Pre-draft measurables
| Height | Weight | Arm length | Hand span | Wingspan | 40-yard dash | 10-yard split | 20-yard split | 20-yard shuttle | Three-cone drill | Vertical jump | Broad jump |
| 6 ft 4 in (1.93 m) | 327 lb (148 kg) | 34 in (0.86 m) | 10+7⁄8 in (0.28 m) | 6 ft 8+7⁄8 in (2.05 m) | 5.47 s | 1.81 s | 3.07 s | 5.15 s | 8.21 s | 29.0 in (0.74 m) | 8 ft 3 in (2.51 m) |
All values from Pro Day

===Dallas Cowboys===
Bohanna was selected by the Dallas Cowboys in the sixth round (192nd overall) of the 2021 NFL Draft. He signed his four-year rookie contract on May 13, 2021. As a rookie, he appeared in 14 games, with one start, posting 12 tackles and one quarterback hurry.
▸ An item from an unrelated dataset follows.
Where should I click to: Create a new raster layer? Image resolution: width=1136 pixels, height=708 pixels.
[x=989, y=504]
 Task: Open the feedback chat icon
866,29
He missed the sixteenth game against the Arizona Cardinals while on the Reserve/COVID-19 list. He was declared inactive for the season finale and the Wild Card Playoff contest.
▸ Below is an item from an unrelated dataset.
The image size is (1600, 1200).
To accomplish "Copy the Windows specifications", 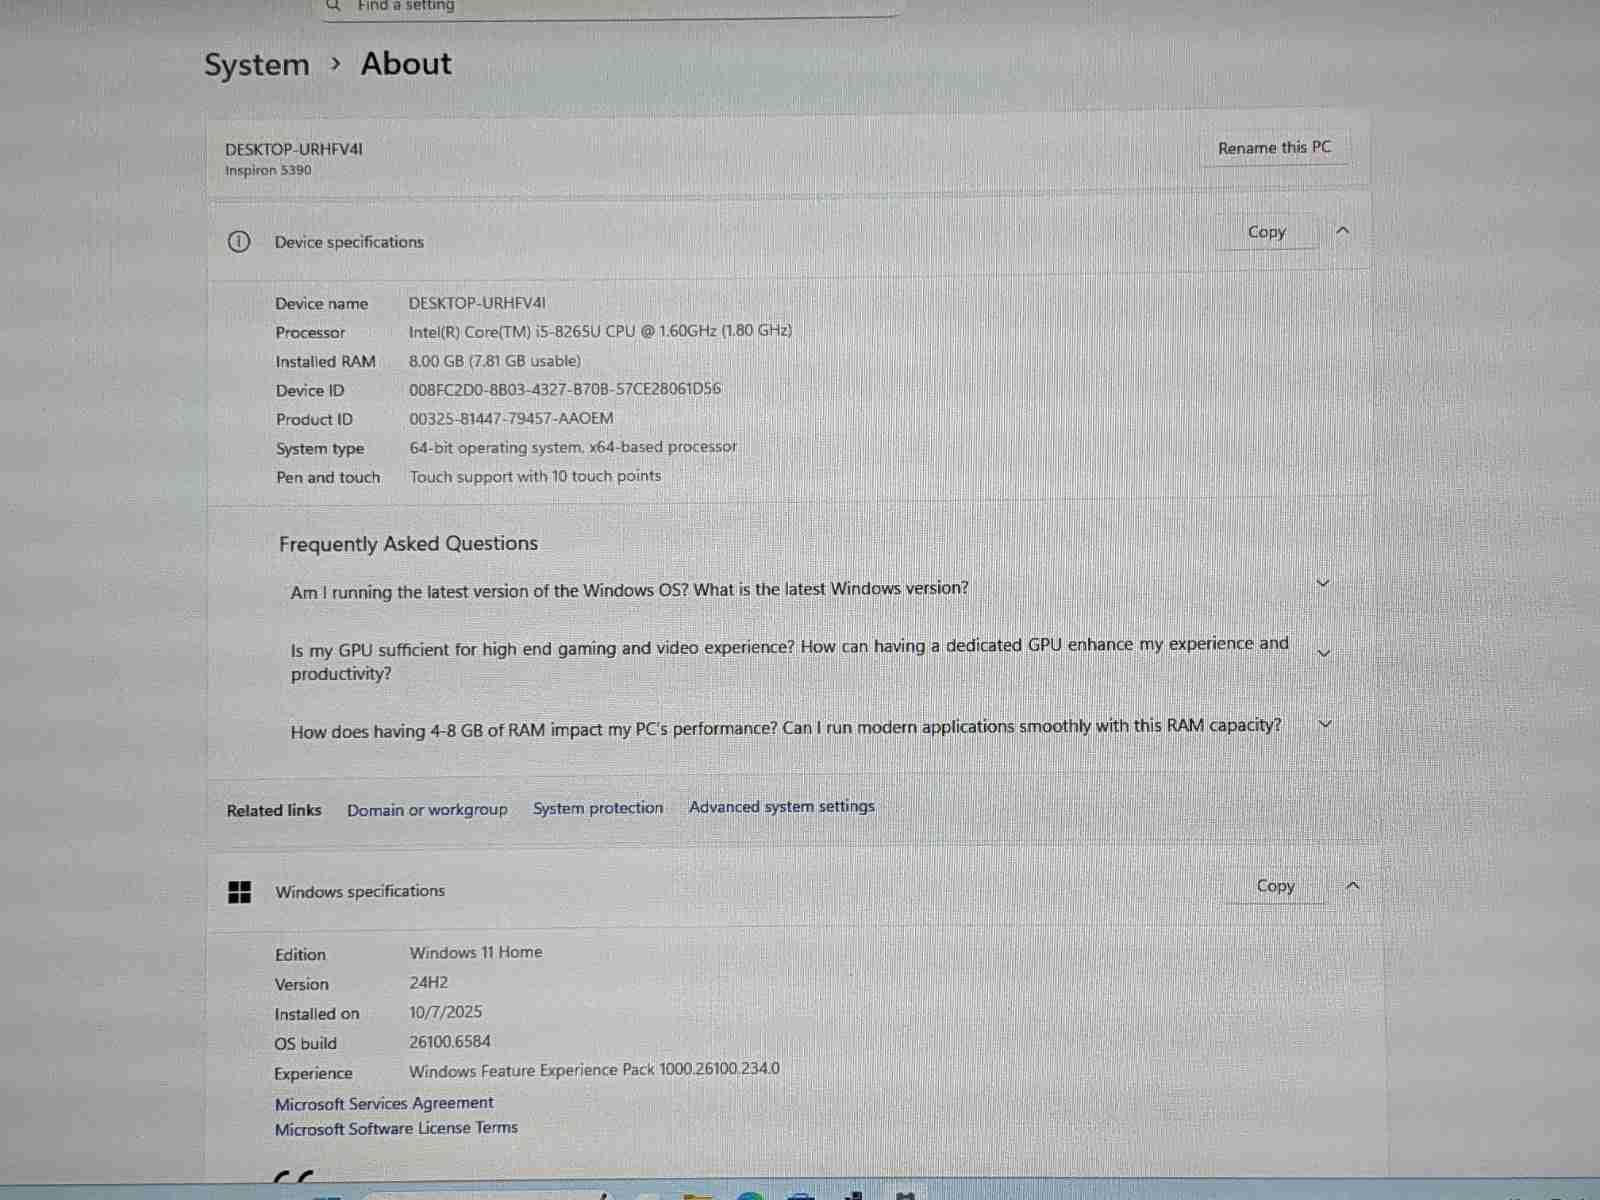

In 2022, he appeared in 13 games with 9 starts at the one-technique defensive tackle position, registering 20 tackles, (3 for loss) and 2 quarterback pressures. He had 4 tackles against the Green Bay Packers. He missed 2 games with a shoulder injury. He was declared inactive in both playoff contests.

In the 2023 preseason, he fell on the depth chart behind Johnathan Hankins and first-round draft choice Mazi Smith. He was waived on August 29, 2023.

===Detroit Lions===
On August 31, 2023, Bohanna was signed to the Detroit Lions' practice squad. He made his season debut on November 11 in a win against the Chicago Bears.

===Tennessee Titans===
On December 13, 2023, the Tennessee Titans signed Bohanna off the Lions practice squad. He was waived on August 27.

===Seattle Seahawks===
On September 4, 2024, Bohanna was signed to the Seattle Seahawks' practice squad. He signed a reserve/future contract with Seattle on January 6, 2025.

On August 26, 2025, Bohanna was released by the Seahawks as part of final roster cuts and re-signed to the practice squad the next day. On November 8, he was signed to the active roster. On December 4, Bohanna was waived by the Seahawks.

===Green Bay Packers===
On December 5, 2025, Bohanna was claimed off waivers by the Green Bay Packers. He was waived by Green Bay on December 30.

===Jacksonville Jaguars===
On June 1, 2026, Bohanna signed with the Jacksonville Jaguars. He was released by Jacksonville on August 20.

==Career statistics==
=== Regular season ===

| Year | Team | Games |  | Tackles |  |  |  |  | Fumbles |  |  |
| GP | GS | Total | Solo | Ast | Sck | TFL | FF | FR | PD |
| 2021 | DAL | 14 | 1 | 10 | 3 | 7 | 0.0 | 0 | 0 | 0 | 0 |
| 2021 | DAL | 13 | 9 | 19 | 7 | 12 | 0.0 | 1 | 0 | 0 | 0 |
| 2023 | DET | 3 | 2 | 6 | 3 | 3 | 0.0 | 2 | 0 | 0 | 0 |
| TEN | 3 | 1 | 4 | 2 | 2 | 0.0 | 0 | 0 | 0 | 0 |
| 2024 | SEA | 1 | 0 | 0 | 0 | 0 | 0.0 | 0 | 0 | 0 | 0 |
| 2025 | SEA | 5 | 0 | 3 | 0 | 3 | 0.0 | 0 | 0 | 0 | 0 |
| GB | 1 | 2 | 1 | 1 | 0 | 0.0 | 0 | 0 | 0 | 0 |
| Career |  | 40 | 13 | 44 | 16 | 28 | 0.0 | 3 | 0 | 0 | 0 |
Source: pro-football-reference.com

==Personal life==
His uncle Brian Ingram, played as a linebacker in the NFL.
His father is the Memphis, Tennessee rapper Gangsta Blac.